### What to work on
Reproduce each line of these entries below, character for character.

### Exercise material
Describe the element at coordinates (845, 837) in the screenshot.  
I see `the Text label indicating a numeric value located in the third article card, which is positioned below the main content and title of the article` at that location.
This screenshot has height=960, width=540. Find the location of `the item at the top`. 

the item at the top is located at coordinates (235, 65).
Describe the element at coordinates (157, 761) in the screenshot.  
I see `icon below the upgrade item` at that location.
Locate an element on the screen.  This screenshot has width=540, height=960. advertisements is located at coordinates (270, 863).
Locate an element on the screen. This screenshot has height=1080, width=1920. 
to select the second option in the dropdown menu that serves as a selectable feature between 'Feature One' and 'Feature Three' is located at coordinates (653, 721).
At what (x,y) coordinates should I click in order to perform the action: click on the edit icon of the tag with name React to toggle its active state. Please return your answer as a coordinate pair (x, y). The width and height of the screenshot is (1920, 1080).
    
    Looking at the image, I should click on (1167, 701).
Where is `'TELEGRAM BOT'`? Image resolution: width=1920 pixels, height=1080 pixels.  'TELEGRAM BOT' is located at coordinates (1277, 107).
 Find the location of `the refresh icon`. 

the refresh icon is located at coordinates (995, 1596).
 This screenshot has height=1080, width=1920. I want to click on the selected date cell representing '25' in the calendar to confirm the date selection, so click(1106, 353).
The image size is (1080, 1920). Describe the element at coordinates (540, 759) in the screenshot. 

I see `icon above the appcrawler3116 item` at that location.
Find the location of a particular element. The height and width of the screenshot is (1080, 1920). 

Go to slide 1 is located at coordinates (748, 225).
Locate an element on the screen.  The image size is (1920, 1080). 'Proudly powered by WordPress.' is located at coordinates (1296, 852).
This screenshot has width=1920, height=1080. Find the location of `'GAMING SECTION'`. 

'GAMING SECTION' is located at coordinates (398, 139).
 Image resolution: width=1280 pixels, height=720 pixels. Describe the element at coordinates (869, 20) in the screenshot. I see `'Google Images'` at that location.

### Task response
Describe the element at coordinates (845, 837) in the screenshot.  
I see `the Text label indicating a numeric value located in the third article card, which is positioned below the main content and title of the article` at that location.
This screenshot has height=960, width=540. Find the location of `the item at the top`. 

the item at the top is located at coordinates (235, 65).
Describe the element at coordinates (157, 761) in the screenshot.  
I see `icon below the upgrade item` at that location.
Locate an element on the screen.  This screenshot has width=540, height=960. advertisements is located at coordinates (270, 863).
Locate an element on the screen. This screenshot has height=1080, width=1920. 
to select the second option in the dropdown menu that serves as a selectable feature between 'Feature One' and 'Feature Three' is located at coordinates (653, 721).
At what (x,y) coordinates should I click in order to perform the action: click on the edit icon of the tag with name React to toggle its active state. Please return your answer as a coordinate pair (x, y). The width and height of the screenshot is (1920, 1080).
    
    Looking at the image, I should click on (1167, 701).
Where is `'TELEGRAM BOT'`? Image resolution: width=1920 pixels, height=1080 pixels.  'TELEGRAM BOT' is located at coordinates (1277, 107).
 Find the location of `the refresh icon`. 

the refresh icon is located at coordinates (995, 1596).
 This screenshot has height=1080, width=1920. I want to click on the selected date cell representing '25' in the calendar to confirm the date selection, so click(1106, 353).
The image size is (1080, 1920). Describe the element at coordinates (540, 759) in the screenshot. 

I see `icon above the appcrawler3116 item` at that location.
Find the location of a particular element. The height and width of the screenshot is (1080, 1920). 

Go to slide 1 is located at coordinates (748, 225).
Locate an element on the screen.  The image size is (1920, 1080). 'Proudly powered by WordPress.' is located at coordinates (1296, 852).
This screenshot has width=1920, height=1080. Find the location of `'GAMING SECTION'`. 

'GAMING SECTION' is located at coordinates (398, 139).
 Image resolution: width=1280 pixels, height=720 pixels. Describe the element at coordinates (869, 20) in the screenshot. I see `'Google Images'` at that location.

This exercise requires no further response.